**** Document section

How is the disease diagnosed?
Diagnosis of non-Hodgkin's lymphoma begins with a medical history and physical exam. Lymphoma is diagnosed by biopsies, or the examining of tissue samples. Blood samples are taken so that immune studies can be done on white blood cells. Some lymphomas cause higher levels of white cells in the blood, but others do not.
Bone marrow biopsies and lymph node biopsies are usually used to make a diagnosis. Lymphomas are classified into different subtypes based on their characteristics. This classification of lymphomas continues to evolve as knowledge of the disease advances.
Lymphomas need to be staged, which is a rough measure of the amount of cancer in the body. Tests used in staging include:
blood tumor marker tests
bone marrow biopsy, usually on both sides of the pelvis
a complete blood count, or CBC
CT scans of the chest, abdomen, and pelvis
kidney function tests
LDH and isoenzymes blood test, which measures tissue damage
liver function tests
Lymphoma stages are classified as I, II, III, and IV. This classification scheme is like the one for Hodgkin's lymphoma, another type of blood cancer.
Stage I is limited to one lymph node area in the body.
Stage II involves two lymph node areas that are next to each other.
Stage III involves lymph node areas on both sides of the diaphragm, the muscle that separates the chest from the abdomen.
Stage IV involves widespread disease that affects other organs, such as the liver, spleen, bone marrow, bone, lung, central nervous system, and skin.
Staging does not predict treatment outcomes like it does in Hodgkin's lymphoma. In non-Hodgkin's lymphoma, a better predictor is the type of tissue involved. Special laboratory testing called immune analysis can help predict the outcome of lymphoma. This analysis looks at cell proteins and gene abnormalities. It is not always helpful in figuring out which treatment to use, though.

********
**** Dataset section

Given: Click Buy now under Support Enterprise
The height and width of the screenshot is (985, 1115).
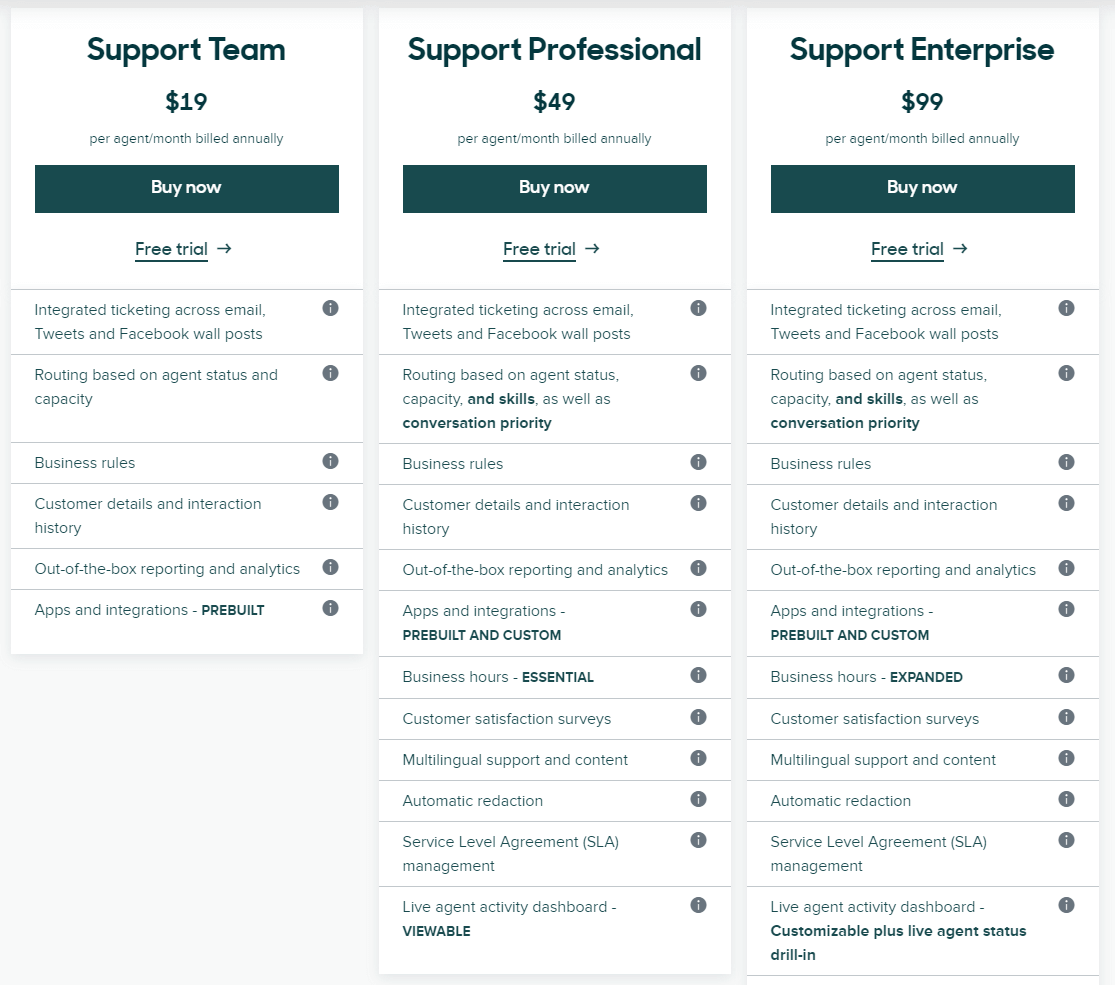Looking at the screenshot, I should (922, 188).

********

Task requirements -> Print the part of the text on diagnosing non-Hodgkin's lymphoma from "Stage II involves" to "from the abdomen.", word for word. The listing has no connection to the text on non-Hodgkin's lymphoma diagnosis.

Exercise answer ->
Stage II involves two lymph node areas that are next to each other.
Stage III involves lymph node areas on both sides of the diaphragm, the muscle that separates the chest from the abdomen.